I think the pace will continue and may increase. With our broad network of partners around the globe, we’re seeing lots of opportunities in China, India and Israel, as well as the U.S.

Jennifer Fonstad, Managing Director, Draper Fisher Jurvetson

With DFJ leading the pack, the top 10 cleantech venture investors as of Nov. 27 included Khosla Ventures (which invested in 10 companies), DFJ Element (nine), Kleiner Perkins (eight), Goldman Sachs & Co. (seven), @Ventures (six), NEA (six), NGEN Partners (six), Nth Power (six) and VantagePoint Venture Partners (six).

Ranked by dollars invested, Kleiner Perkins comes out on top with $76.8 million, followed by Khosla and VantagePoint.

Of DFJ’s dozen investments, five were in solar-related companies, two in companies that have found ways to cleanly draw energy out of coal and other sources, two in startups developing biofuel, one in an energy storage company and one in an electric car maker.

The high volume of deals is both a product of DFJ’s belief in the space as well as a growing number of ideas being pitched by entrepreneurs. “We have a core belief that the energy economy is splintering away from being oil-based to a host of other energy-based inputs,” Fonstad says. “And that fundamental shift is driving entrepreneurs to explore new opportunities.”

This year alone, the firm has looked over about “a couple thousand” business plans, she notes.

Segments that continue to be of interest to DFJ include clean water solutions, wind, geo-thermal and biofuels.

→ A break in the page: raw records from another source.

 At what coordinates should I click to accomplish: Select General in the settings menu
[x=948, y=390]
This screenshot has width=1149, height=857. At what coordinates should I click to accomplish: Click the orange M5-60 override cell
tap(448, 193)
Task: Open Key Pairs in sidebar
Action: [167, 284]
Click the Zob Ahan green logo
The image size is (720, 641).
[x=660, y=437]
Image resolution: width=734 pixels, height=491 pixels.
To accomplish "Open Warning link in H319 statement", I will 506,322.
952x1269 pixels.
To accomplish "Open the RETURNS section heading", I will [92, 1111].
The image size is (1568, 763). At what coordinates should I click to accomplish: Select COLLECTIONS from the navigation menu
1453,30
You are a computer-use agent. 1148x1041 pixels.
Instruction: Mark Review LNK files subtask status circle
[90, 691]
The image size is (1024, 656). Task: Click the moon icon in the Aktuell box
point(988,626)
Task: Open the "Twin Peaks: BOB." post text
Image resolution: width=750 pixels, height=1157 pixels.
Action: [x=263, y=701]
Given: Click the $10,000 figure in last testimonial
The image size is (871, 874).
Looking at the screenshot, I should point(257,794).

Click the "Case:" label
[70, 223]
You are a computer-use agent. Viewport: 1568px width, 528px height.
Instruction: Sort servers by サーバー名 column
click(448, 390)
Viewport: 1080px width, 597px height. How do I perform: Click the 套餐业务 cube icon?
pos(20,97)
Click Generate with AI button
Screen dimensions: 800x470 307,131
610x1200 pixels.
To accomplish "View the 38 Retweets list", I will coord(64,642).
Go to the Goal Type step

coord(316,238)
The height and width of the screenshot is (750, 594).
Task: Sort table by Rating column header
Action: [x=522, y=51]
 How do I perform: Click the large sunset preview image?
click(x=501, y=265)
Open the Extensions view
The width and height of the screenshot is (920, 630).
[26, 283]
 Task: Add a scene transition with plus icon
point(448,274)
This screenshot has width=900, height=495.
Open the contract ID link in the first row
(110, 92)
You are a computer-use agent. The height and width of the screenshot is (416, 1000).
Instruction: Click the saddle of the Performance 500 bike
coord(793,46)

For example, it might make sense to use small-scale windmill farms to power certain parts of a home, such as a hot water heater, in areas such as China and India, Fonstad says.

Even in areas where there has been significant investment, such as solar, Fonstad says she’d be reluctant to pass on any new deal without at least giving it a look. “It’s too early to rule anything out at this stage.”